Vincent Knightley

Personal information
- Born: Annascaul, County Kerry

Sport
- Sport: Gaelic football
- Position: Half back

Club
- Years: Club
- 1980s-1990s: Annascaul

Club titles
- Kerry titles: 1

Inter-county
- Years: County
- 1991: Kerry

Inter-county titles
- All-Irelands: 0
- All Stars: 0

= Vincent Knightley =

Irish Gaelic footballer

Vincent Knightley is a former Gaelic footballer from Annascaul, County Kerry, Ireland. He played with Kerry during the late 80's and 90's.

==Club==

He played his club football with Annascaul with whom he won County Intermediate Championships in 1987 and 1992 and helped the club to the Kerry Senior Football Championship final in 1993 when Annascaul lost out to Laune Rangers, he did however win a County Under 21 Championship in 1989 and Senior Championship in 1990 with West Kerry

==Minor==

He joined the Kerry minor team in 1988. Wins over Waterford, Limerick and Cork seen him win a Munster title. Kerry later faced Dublin in the All-Ireland final, a 2-05 to 0-05 win seen Knightly win an All-Ireland medal.

==Under 21==

He later joined the Under 21 team where he had more success. He first joined the team in 1990 as the side's captain, where he played in all of Kerry's games as a win over Cork in the Munster final. In the final Knightly and co faced Ulster champions Tyrone. Goals proved to be the difference as The Kingdom hit the Ulster men for 5, in a 5-12 to 2-11 win. It gave Knightly an All-Ireland Under 21 title as well as being the team's captain.

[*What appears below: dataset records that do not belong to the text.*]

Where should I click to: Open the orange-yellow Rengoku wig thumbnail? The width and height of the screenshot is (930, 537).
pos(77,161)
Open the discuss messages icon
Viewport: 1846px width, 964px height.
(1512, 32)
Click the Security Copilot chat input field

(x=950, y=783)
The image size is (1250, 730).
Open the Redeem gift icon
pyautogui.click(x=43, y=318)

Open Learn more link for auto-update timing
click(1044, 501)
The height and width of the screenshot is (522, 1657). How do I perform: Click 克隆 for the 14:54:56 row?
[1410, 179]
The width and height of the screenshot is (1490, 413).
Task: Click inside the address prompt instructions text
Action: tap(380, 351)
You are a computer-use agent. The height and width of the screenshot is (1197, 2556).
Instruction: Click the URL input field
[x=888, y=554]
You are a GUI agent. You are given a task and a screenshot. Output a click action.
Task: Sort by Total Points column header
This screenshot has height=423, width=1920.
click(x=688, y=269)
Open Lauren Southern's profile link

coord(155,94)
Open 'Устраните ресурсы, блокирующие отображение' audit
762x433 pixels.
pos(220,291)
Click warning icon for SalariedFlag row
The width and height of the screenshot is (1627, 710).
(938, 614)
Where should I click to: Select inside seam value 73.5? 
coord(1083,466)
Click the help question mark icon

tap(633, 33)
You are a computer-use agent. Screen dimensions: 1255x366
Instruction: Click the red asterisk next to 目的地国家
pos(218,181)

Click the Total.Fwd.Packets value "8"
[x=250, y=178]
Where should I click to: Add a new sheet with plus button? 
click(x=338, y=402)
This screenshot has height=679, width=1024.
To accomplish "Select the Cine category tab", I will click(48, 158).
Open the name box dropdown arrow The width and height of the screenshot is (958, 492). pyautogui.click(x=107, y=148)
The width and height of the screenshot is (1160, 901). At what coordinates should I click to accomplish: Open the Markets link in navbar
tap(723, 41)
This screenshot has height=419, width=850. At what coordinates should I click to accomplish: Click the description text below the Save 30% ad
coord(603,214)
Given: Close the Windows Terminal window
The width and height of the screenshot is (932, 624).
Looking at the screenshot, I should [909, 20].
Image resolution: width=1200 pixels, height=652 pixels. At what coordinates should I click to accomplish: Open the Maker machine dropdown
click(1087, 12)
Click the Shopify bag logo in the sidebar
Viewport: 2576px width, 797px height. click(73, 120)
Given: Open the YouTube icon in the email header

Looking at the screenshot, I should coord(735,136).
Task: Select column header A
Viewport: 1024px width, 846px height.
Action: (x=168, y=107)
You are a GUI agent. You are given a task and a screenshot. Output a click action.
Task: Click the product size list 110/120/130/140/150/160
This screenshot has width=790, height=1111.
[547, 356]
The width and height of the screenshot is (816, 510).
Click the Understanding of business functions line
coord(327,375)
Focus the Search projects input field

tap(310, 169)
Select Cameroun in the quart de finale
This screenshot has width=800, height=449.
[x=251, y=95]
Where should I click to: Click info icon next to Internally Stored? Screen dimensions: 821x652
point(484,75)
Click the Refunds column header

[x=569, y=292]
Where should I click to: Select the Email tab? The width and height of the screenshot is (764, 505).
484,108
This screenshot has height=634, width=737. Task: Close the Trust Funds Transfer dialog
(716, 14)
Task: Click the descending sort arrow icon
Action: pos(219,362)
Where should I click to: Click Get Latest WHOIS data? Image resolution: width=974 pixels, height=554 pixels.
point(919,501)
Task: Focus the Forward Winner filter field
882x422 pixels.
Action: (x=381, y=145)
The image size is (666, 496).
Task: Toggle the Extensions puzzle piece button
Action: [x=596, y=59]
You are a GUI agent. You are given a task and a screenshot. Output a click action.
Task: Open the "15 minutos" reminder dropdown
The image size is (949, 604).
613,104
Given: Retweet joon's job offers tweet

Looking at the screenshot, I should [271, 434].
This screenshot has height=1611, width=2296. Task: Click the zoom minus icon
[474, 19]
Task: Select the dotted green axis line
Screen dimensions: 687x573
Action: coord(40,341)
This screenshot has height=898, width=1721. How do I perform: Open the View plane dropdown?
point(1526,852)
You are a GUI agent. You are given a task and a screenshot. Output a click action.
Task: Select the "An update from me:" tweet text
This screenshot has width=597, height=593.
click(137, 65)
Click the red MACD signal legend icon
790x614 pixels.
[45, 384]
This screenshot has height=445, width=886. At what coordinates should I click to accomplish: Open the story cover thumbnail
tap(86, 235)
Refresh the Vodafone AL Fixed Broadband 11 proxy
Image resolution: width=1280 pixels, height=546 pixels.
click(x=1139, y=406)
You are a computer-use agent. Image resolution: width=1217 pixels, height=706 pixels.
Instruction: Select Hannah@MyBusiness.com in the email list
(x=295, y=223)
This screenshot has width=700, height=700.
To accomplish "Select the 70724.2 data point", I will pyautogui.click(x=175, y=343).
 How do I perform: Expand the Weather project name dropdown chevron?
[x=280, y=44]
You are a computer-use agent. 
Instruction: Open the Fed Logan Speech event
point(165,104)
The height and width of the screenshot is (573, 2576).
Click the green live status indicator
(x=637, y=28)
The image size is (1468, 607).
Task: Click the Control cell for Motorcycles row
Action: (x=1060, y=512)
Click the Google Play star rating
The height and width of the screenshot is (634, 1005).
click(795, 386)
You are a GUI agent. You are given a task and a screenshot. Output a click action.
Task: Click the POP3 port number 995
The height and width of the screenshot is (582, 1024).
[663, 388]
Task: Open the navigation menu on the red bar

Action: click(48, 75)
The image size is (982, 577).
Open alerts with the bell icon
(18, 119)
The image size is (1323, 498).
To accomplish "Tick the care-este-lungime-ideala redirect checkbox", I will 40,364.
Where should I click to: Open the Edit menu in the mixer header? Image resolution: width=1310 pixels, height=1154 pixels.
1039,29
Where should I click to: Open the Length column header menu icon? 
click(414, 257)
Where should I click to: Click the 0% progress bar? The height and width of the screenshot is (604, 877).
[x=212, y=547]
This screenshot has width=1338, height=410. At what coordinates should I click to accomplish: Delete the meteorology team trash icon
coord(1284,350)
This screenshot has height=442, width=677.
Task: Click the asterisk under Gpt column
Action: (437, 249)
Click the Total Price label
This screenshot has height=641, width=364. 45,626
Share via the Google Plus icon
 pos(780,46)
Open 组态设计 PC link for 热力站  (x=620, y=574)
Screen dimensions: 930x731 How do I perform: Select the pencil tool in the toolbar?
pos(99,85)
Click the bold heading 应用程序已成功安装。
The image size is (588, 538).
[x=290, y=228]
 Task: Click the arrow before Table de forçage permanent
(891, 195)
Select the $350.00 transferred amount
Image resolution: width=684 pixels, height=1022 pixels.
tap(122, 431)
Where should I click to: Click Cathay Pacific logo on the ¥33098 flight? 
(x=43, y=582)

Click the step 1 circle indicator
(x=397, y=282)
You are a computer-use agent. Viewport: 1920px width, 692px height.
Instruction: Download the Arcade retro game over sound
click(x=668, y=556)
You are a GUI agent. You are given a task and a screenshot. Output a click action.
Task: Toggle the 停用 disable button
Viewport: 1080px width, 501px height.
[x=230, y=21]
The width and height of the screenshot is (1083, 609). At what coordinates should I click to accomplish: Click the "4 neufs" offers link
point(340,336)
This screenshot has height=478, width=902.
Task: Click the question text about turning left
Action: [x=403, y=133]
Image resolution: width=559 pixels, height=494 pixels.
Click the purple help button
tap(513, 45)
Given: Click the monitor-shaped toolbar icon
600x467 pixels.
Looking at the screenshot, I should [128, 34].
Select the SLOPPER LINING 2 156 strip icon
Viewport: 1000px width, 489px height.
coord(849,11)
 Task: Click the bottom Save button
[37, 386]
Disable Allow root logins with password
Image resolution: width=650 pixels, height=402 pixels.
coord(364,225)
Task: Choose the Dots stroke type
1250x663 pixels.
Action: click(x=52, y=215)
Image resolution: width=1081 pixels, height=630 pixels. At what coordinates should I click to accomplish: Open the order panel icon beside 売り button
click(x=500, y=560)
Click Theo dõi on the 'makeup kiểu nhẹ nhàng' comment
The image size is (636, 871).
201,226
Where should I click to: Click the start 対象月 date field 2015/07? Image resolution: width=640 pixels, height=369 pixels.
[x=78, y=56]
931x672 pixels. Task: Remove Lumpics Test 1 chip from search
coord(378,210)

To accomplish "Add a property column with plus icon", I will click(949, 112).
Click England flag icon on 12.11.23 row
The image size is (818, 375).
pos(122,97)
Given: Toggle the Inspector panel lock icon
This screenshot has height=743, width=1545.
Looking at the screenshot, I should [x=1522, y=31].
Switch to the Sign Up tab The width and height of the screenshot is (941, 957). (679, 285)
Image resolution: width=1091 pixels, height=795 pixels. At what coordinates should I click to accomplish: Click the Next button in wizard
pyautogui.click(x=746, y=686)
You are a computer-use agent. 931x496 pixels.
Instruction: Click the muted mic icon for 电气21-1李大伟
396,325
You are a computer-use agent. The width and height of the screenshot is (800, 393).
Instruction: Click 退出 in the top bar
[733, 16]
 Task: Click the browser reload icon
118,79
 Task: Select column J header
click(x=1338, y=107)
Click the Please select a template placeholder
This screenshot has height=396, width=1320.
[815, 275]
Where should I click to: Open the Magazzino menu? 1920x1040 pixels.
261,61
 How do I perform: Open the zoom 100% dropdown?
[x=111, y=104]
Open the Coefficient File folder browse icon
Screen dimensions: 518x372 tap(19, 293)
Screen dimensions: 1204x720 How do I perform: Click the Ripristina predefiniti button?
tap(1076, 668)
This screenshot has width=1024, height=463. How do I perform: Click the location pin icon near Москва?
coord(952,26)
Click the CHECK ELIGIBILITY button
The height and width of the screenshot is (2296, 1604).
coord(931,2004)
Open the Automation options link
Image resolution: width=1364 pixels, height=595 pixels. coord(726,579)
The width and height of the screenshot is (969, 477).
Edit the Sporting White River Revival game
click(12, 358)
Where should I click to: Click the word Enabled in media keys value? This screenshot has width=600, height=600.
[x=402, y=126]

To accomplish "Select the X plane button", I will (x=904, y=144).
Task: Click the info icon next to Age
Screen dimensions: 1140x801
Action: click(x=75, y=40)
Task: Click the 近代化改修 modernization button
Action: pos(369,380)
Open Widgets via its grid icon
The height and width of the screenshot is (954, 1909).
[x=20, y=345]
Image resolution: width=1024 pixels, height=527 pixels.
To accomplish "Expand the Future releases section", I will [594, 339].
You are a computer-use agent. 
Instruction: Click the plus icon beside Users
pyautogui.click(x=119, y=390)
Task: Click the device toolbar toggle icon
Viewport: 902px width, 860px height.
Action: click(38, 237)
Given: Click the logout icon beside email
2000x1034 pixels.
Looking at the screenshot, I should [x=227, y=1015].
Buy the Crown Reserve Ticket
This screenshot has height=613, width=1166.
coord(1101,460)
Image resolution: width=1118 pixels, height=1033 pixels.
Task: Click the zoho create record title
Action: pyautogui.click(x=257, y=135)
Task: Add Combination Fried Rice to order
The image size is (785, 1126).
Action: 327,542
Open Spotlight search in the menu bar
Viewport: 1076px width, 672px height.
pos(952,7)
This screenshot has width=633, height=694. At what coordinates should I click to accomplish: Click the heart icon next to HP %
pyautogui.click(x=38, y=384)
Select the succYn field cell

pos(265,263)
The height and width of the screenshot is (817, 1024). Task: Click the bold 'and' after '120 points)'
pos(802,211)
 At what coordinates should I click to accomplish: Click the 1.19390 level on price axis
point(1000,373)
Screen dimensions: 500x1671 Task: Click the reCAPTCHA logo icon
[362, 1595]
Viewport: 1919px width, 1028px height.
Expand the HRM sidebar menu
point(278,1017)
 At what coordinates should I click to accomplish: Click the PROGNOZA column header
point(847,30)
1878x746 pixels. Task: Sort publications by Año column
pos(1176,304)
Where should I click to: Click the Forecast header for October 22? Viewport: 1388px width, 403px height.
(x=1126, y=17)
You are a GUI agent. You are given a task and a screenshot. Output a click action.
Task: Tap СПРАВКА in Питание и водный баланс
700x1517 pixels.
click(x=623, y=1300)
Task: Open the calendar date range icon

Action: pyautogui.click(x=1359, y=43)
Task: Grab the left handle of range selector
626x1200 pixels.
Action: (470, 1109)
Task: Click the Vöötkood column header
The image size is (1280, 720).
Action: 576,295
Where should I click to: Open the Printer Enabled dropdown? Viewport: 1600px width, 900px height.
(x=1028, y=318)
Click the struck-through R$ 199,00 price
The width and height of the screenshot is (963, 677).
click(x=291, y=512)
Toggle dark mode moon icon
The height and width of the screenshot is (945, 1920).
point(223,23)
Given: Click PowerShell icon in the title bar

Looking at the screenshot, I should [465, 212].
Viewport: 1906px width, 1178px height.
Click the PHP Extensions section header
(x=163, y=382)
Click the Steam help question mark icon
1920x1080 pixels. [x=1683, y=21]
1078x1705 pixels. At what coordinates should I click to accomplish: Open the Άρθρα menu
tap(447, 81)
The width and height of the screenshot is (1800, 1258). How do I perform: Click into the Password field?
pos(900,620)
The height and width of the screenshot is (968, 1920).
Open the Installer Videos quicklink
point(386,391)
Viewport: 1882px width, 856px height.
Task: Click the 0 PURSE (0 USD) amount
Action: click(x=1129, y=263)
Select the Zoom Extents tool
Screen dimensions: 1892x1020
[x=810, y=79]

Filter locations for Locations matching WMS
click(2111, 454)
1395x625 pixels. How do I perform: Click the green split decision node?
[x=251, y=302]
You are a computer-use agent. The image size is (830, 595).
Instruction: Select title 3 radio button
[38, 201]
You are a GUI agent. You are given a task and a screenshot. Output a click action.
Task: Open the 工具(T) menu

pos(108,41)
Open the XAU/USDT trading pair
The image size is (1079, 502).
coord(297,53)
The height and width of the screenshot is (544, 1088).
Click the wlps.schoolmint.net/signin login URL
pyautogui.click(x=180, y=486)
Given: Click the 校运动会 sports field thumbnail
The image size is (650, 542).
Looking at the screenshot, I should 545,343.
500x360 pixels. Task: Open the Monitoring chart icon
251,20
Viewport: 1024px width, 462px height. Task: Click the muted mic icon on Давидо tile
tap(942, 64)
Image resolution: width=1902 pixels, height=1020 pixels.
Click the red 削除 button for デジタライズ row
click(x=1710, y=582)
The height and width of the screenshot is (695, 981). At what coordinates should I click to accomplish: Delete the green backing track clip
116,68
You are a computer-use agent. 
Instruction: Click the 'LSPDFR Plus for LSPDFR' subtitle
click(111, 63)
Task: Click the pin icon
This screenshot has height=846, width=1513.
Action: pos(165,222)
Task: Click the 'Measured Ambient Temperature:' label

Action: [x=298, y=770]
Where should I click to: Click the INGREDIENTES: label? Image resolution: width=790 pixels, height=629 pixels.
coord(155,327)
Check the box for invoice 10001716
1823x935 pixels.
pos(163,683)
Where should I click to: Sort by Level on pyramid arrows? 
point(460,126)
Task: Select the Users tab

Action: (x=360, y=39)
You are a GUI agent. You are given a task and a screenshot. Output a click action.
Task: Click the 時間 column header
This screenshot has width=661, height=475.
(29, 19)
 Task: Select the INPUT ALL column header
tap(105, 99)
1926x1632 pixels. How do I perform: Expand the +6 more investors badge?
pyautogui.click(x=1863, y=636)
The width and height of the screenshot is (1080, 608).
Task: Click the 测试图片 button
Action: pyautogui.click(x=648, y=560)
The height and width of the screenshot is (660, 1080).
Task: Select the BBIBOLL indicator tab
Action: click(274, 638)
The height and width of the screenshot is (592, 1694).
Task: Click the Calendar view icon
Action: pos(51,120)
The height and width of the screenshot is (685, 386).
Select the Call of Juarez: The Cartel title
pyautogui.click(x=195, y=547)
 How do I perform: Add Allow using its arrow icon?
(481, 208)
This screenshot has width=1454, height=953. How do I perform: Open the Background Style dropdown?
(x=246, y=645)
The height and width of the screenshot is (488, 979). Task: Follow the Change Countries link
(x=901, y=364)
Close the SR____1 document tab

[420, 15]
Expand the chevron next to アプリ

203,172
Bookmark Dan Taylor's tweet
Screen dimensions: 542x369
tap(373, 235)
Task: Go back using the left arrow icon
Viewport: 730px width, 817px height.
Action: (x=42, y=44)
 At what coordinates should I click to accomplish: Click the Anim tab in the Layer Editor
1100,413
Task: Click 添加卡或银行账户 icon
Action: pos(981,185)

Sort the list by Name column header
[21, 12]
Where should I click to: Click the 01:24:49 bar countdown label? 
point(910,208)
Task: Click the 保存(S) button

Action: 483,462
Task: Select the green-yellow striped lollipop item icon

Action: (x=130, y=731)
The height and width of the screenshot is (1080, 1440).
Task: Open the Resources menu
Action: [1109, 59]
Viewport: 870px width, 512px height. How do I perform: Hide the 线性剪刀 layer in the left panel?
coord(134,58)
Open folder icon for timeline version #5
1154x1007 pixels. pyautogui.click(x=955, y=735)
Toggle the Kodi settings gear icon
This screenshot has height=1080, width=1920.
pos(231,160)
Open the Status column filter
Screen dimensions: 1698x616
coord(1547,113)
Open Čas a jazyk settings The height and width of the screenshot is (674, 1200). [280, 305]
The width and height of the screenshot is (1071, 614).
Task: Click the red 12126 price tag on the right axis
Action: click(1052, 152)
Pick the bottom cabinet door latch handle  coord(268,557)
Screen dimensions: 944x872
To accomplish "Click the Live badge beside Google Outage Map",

He was underage again in 1991 and had more success. A win over Cork seen Knightly pick up a second Munster Under-21 Football Championship. A win over Meath in the All-Ireland semi-final seen Knightly and co back in the All-Ireland final. It was a repeat of the 1990 final as Kerry faced Tyrone. While goals won it for Kerry the year before it was the other way around this time as Tyrone hit Kerry for 4 in a 4-16 to 1-05 loss for Knightly side.

==Junior==

He joined the county Junior side in 1990 lining out in the Munster Junior Football Championship semi-final win over Waterford, but played no part in the final.

He was again part of the side in 1991 where he was made captain of the team. He led his side to a Munster Junior Football Championship final win over Waterford on a 1-12 to 3-04 scoreline. Kerry later qualified for the All-Ireland Junior Football Championship final where they faced London. Knightley scored a point in the game as his side won out on a 2-14 to 0-05 win. Knightly was an All-Ireland winning captain for the second year in a row after the win.

==Senior==

Despite his success at minor, Under 21 and Junior level he only had a limited senior career. Knightley played three games during the 1990–91 National Football League against Roscommon, Donegal and Cork.